### Problem description
Considering every line below, count those with the word "agent" and give only the result.

(Beginning of Source material)

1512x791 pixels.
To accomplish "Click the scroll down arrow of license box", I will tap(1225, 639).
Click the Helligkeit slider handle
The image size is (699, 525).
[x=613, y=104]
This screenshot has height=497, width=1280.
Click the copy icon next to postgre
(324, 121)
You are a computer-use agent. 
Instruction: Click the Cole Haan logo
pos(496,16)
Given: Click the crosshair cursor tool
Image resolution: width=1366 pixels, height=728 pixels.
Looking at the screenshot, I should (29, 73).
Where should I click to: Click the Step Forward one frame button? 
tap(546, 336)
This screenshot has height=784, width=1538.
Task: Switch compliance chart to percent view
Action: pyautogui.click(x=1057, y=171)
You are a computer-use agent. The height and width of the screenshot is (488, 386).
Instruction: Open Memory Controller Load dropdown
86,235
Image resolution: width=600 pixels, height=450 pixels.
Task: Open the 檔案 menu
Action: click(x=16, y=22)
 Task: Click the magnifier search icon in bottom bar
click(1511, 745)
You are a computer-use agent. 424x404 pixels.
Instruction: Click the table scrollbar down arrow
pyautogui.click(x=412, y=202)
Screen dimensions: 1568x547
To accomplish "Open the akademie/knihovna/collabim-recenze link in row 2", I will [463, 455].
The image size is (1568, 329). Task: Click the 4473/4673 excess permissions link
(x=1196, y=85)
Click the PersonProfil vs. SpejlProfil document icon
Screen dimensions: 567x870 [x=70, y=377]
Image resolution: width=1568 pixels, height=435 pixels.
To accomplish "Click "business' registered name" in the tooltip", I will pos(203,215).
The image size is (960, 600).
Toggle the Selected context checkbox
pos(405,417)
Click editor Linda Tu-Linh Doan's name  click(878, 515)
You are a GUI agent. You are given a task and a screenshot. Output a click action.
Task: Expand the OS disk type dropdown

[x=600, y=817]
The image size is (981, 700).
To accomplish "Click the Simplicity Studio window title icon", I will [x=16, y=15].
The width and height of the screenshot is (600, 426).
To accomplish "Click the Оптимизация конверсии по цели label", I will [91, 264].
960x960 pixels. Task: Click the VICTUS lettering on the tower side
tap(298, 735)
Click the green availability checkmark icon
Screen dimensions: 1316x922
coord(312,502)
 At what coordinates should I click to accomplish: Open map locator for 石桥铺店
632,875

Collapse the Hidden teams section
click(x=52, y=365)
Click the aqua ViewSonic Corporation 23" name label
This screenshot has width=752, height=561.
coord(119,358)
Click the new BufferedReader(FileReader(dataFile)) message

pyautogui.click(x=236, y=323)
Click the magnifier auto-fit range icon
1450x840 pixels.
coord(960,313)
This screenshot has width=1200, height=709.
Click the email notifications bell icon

(End of Source material)

### Exercise output
4